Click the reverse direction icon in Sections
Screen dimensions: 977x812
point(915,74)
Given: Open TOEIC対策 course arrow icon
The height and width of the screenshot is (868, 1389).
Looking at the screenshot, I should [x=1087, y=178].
──────────
__EXERCISE OBJECTIVE__. Repeat exactly, and only, the lines from the line with "Given: Open TOEIC対策 course arrow icon" through the end of the listing above, both ends included.

__TASK RESULT__.
Given: Open TOEIC対策 course arrow icon
The height and width of the screenshot is (868, 1389).
Looking at the screenshot, I should [x=1087, y=178].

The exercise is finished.